From the material beneath, pull every line with the word "Given".

TASK MATERIAL -
* * *
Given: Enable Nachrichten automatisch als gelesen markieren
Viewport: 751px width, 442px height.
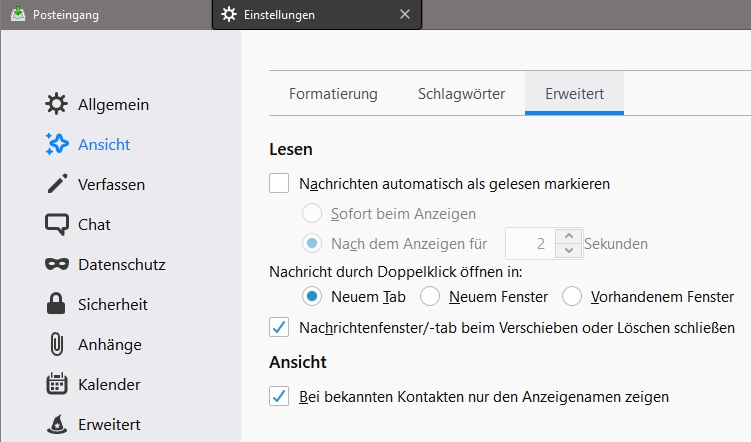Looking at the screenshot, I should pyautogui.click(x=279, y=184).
* * *
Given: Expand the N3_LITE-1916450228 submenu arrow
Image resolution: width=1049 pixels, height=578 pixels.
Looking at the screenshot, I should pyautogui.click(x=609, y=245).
* * *
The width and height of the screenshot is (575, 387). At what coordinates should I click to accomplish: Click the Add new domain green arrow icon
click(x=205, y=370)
* * *
ANSWER TO THE PROBLEM -
Given: Enable Nachrichten automatisch als gelesen markieren
Given: Expand the N3_LITE-1916450228 submenu arrow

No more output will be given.